REMADE Institute partners have the following five-year goals: 

  • 5% to 10% improvement in manufacturing material efficiency by reducing manufacturing material waste
  • 50% increase in remanufacturing applications
  • 30% increase in efficiency of remanufacturing operations
  • 30% increase in recycling efficiencies
  • A targeted 50% increase in sales for the U.S. manufacturing industry to $21.5 billion and the creation of a next-generation recycling and manufacturing workforce.

REMADE will leverage up to $70 million in federal funding, subject to appropriations, and will be matched by $70 million in private cost-share commitments from over 100 partners.

“The REMADE Institute is a key example of how public-private partnerships like Manufacturing USA are critical to advancing America’s low-carbon economy and strengthening manufacturing industries across the country,” said Energy Secretary Ernest Moniz.

“This Institute will be an important catalyst to leverage innovation and energy efficient technologies that will reduce harmful emissions while creating jobs and building America’s 21st century economy,” Moniz added.

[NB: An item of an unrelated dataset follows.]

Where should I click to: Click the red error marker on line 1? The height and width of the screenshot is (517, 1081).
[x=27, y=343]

U.S. manufacturing accounts for nearly 25% of the nation’s total annual energy use. The physical products that are created as a result of manufacturing embody most of that energy. The research and deployment of cost-effective technologies that could reduce the energy used in materials production could offer energy savings of up to 1.6 quadrillion BTU annually in the U.S.– more than the electricity, oil and other energy consumed by New Hampshire, Hawaii, Delaware, Rhode Island, Washington, D.C. and Vermont combined.

Extracting raw materials like steel and aluminum for manufacturing is energy intensive as is the manufacturing process used to make products with these materials. By enabling recycling and remanufacturing (the rebuilding of original products using a combination of reused or recycled parts) technologies, the Institute will dramatically reduce life-cycle energy consumption for products and improve overall manufacturing efficiencies.

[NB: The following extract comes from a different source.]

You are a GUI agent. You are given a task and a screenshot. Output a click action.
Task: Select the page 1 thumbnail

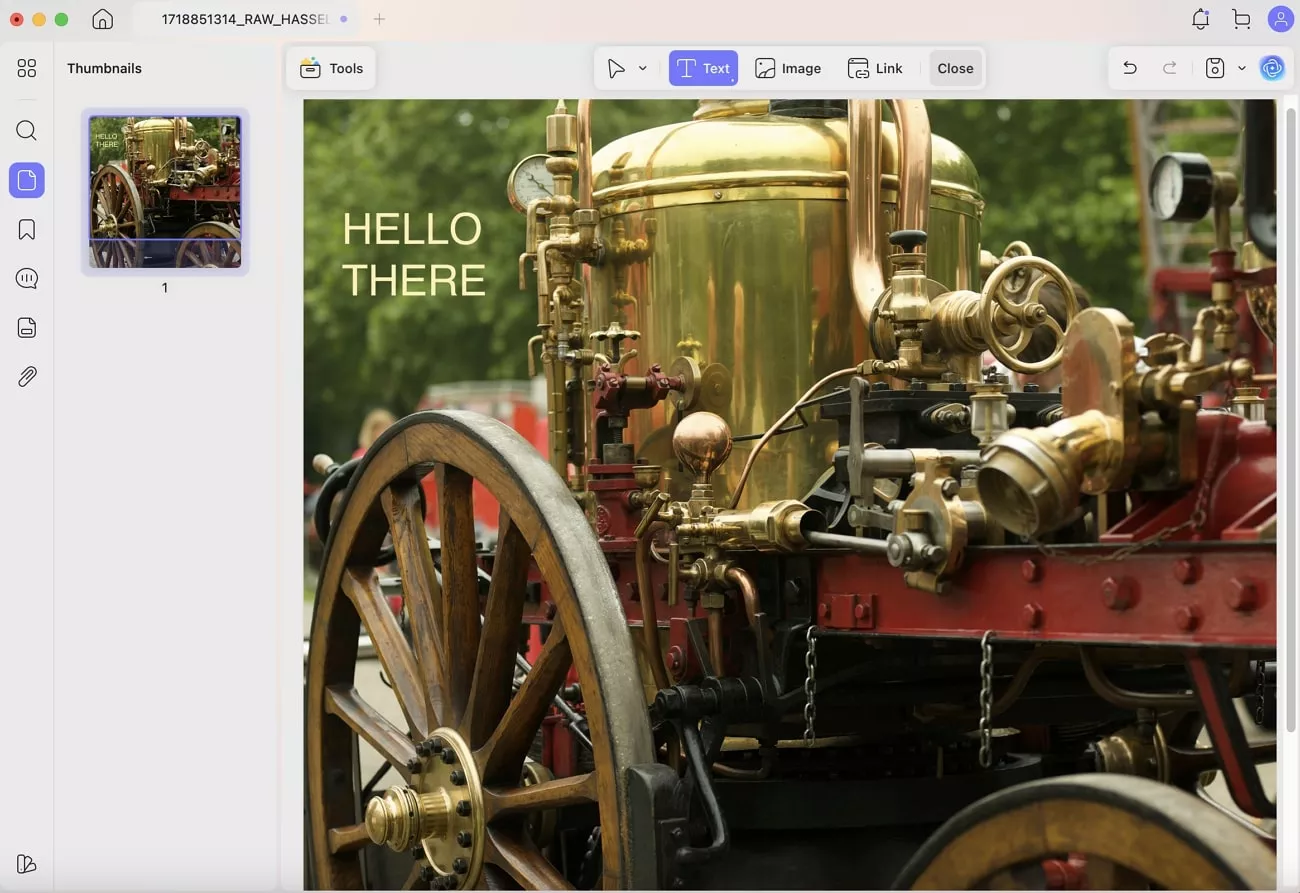click(165, 192)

The focus also includes new ways for information collecting; gathering, identification and sorting of end-of-life and waste materials; separating mixed materials; removal of trace contaminants and robust and cost-effective reprocessing and disposal methods.

REMADE is the fifth Energy Department-led institute in the multiagency network known as Manufacturing USA, also known as the National Network for Manufacturing Innovation. Since it was established four years ago, Manufacturing USA has grown from a single institute to a network of 13 institutes. Led by manufacturing experts renowned in their field, the Manufacturing USA Institutes have attracted over 1,300 companies, universities and nonprofits as members – starting with 65 members and now at more than 1,000.

The institutes continue to attract new business investment to their regions, develop cutting-edge technology and train American workers to apply new skills to our growing manufacturing sector. To date, the federal government’s commitment of more than $920 million has been matched by more than $1.87 billion in non-federal investment.